Collaboration diagram for Summary:

About:

'summary' is a generic function used to produce summary statistics of any data table. The function invokes particular 'methods' from the MADlib library to provide an overview of the data.

Usage:

The summary function can be invoked in the following way:

SELECT MADlib.summary
(
    source_table            TEXT,       -- Source table name (Required)
    output_table            TEXT,       -- Output table name (Required)
    target_cols             TEXT,       -- Comma separated columns for which summary is desired
                                        --      (Default: NULL - produces result for all columns)
    grouping_cols           TEXT,       -- Comma separated columns on which to group results
                                        --      (Default: NULL - provides summary on complete table)
    get_distinct            BOOLEAN,    -- Are distinct values required?
                                        --      (Default: True)
    get_quartiles           BOOLEAN,    -- Are quartiles required?
                                        --      (Default: True)
    ntile_array             FLOAT8[],   -- Array of quantile values to compute
                                        --      (Default: NULL - Quantile array not included)
    how_many_mfv            INTEGER,    -- How many most-frequent-values to compute?
                                        --      (Default: 10)
    get_estimates           BOOLEAN     -- Should we produce exact or estimated values?
)                                       --      (Default: True)

Note:

Currently, estimated values are only implemented for the distinct values computation.
The 'get_estimates' parameter controls computation for two statistics
- If 'get_estimates' is True then the distinct value computation is estimated. Further, the most frequent values computation is computed using a "quick and dirty" method that does parallel aggregation in GPDB at the expense of missing some of the most frequent values.
- If 'get_estimates' is False then the distinct values are computed in a slow but exact method. The most frequent values are computed using a faithful implementation that preserves the approximation guarantees of the Cormode/Muthukrishnan method (more information in MFV (Most Frequent Values))
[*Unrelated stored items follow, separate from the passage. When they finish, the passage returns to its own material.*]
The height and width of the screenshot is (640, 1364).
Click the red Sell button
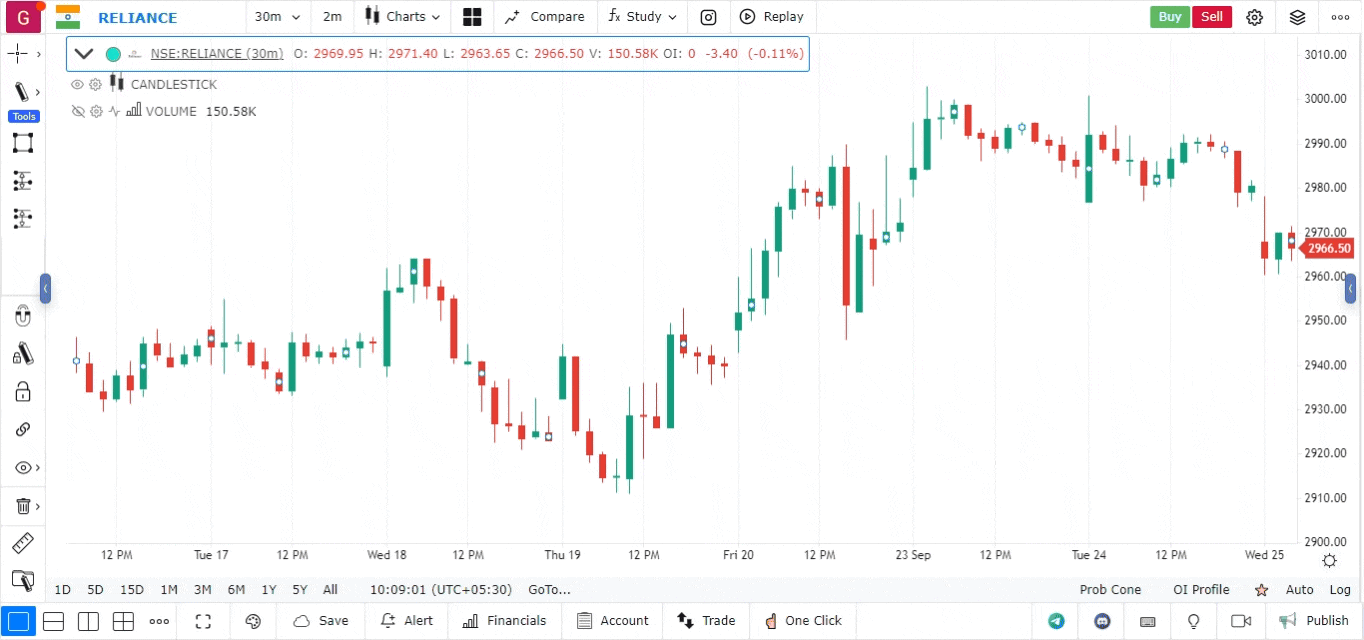(1211, 17)
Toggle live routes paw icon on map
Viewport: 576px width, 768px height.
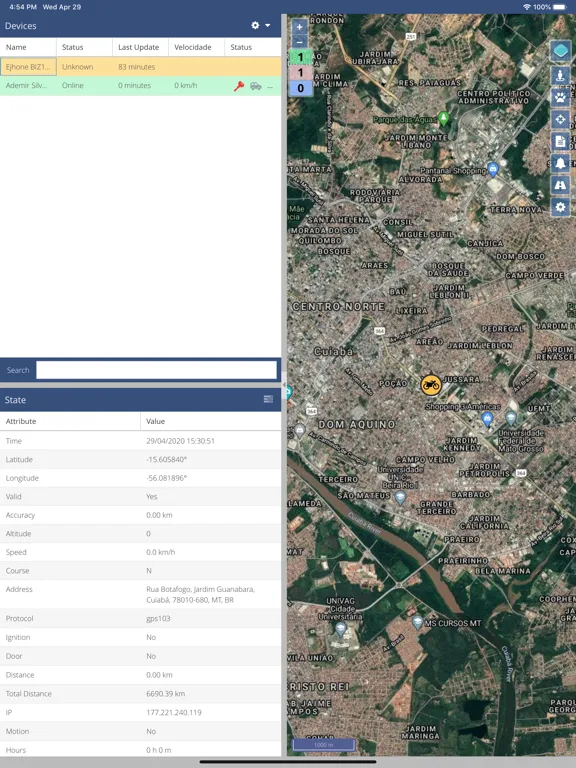pos(560,98)
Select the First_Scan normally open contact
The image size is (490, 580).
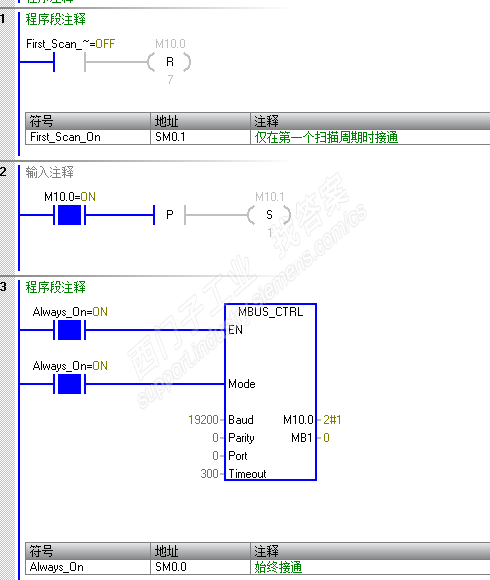point(69,62)
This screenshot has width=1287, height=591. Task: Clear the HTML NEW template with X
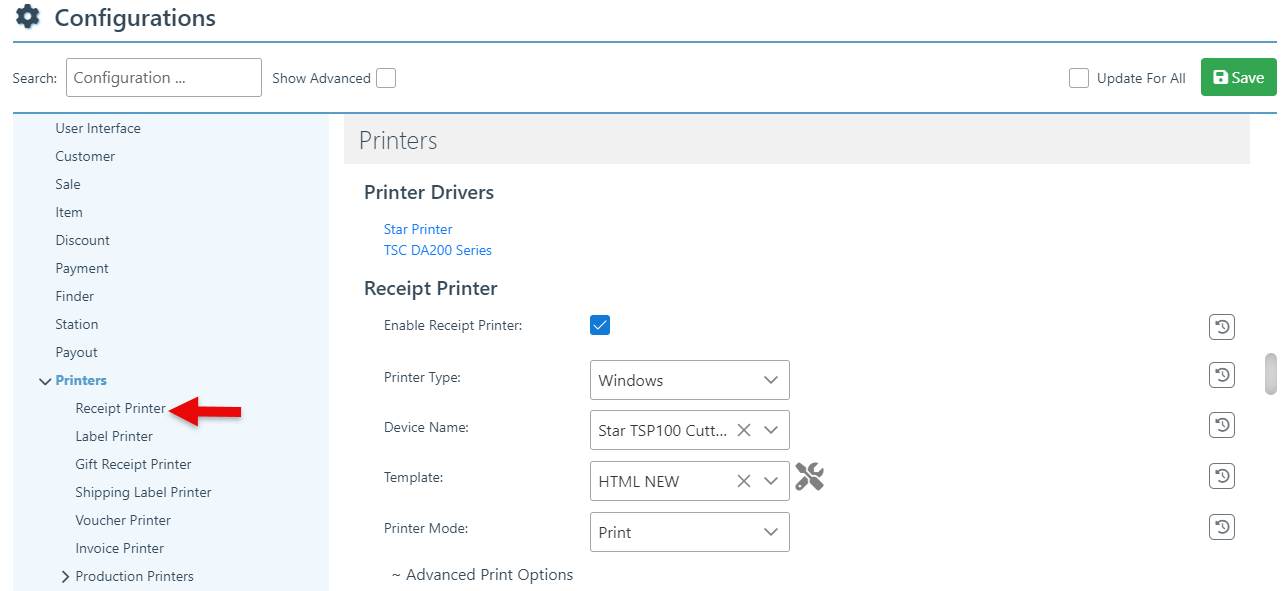tap(743, 481)
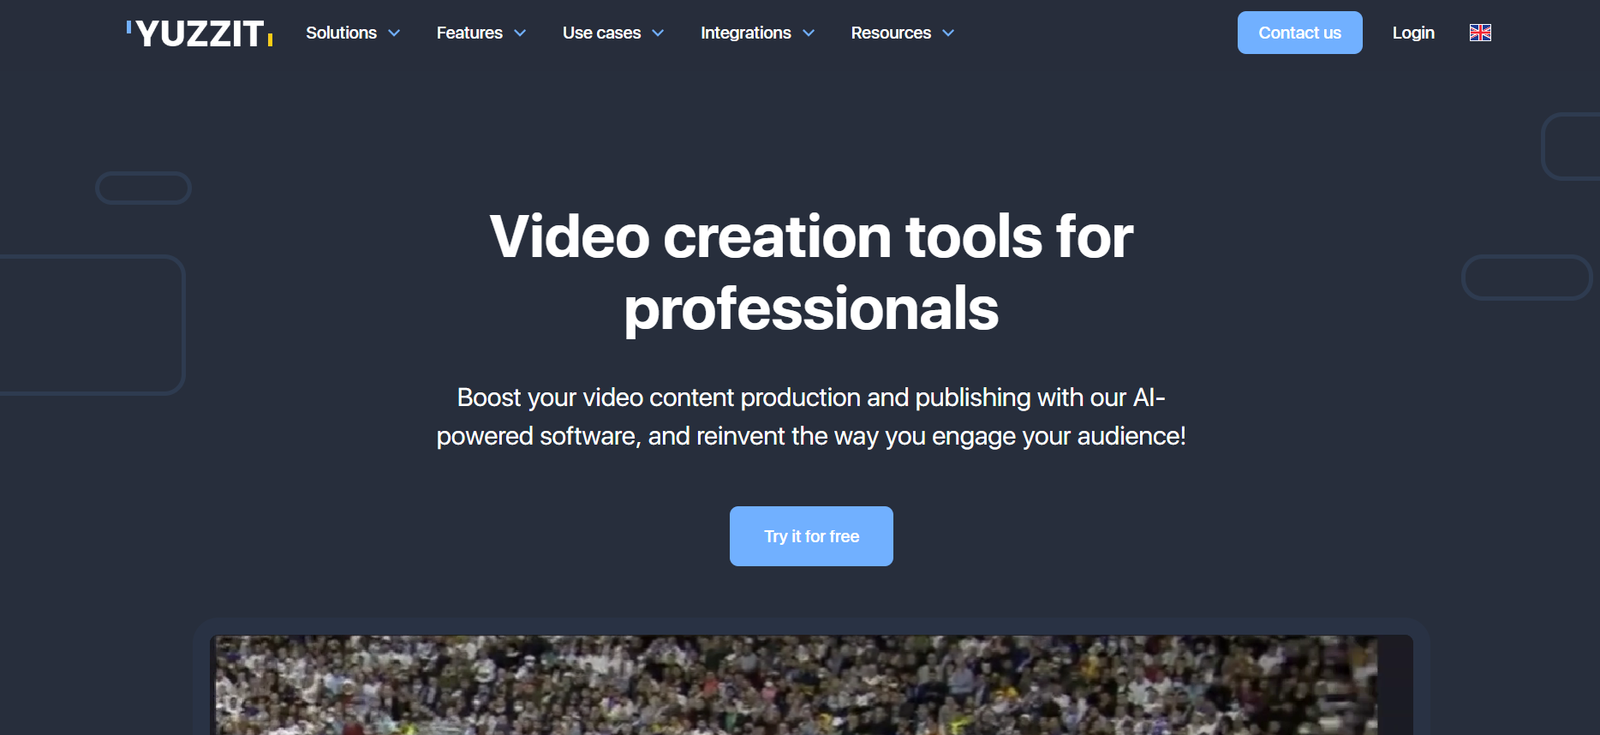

The output of the function is a composite type containing: ouput_table TEXT, -- Name of the output table row_count INT4, -- Number of rows in the output table duration FLOAT8 -- Time taken (in seconds) to compute the summary

The summary stastics are stored in the 'output_table' relation provided in the arguments. The relation 'output_table' can contain the following table (presence of some columns depends on the argument values)

    - group_by_column       : Group-by column names (NULL if none provided)
    - group_by_value        : Values of the Group-by column (NULL if no grouping)
    - target_column         : Targeted column values for which summary is requested
    - column_number         : Physical column number for the target column, as described in pg_attribute
    - data_type             : Data type of target column. Standard GPDB descriptors will be displayed
    - row_count             : Number of rows for the target column
    - distinct_values       : Number of distinct values in the target column
    - missing_values        : Number of missing values in the target column
    - blank_values          : Number of blank values (blanks are defined by the regular expression '^\w*$')
    - fraction_missing      : Percentage of total rows that are missing. Will be expressed as a decimal (e.g. 0.3)
    - fraction_blank        : Percentage of total rows that are blank. Will be expressed as a decimal (e.g. 0.3)
    - mean                  : Mean value of target column (if target is numeric, else NULL)
    - variance              : Variance of target columns (if target is numeric, else NULL for strings)
    - min                   : Min value of target column (for strings this is the length of the shortest string)
    - max                   : Max value of target column (for strings this is the length of the longest string)
    - first_quartile        : First quartile (25th percentile, only for numeric columns)
    - median                : Median value of target column (if target is numeric, else NULL)
    - third_quartile        : Third quartile (25th percentile, only for numeric columns)
    - quantile_array        : Percentile values corresponding to ntile_array
    - most_frequent_values  : Most frequent values
    - mfv_frequencies       : Frequency of the most frequent values

The output can be obtained as

sql> SELECT * FROM 'output_table';

The usage information can be obtained at any time directly from the function using

sql> SELECT summary('usage');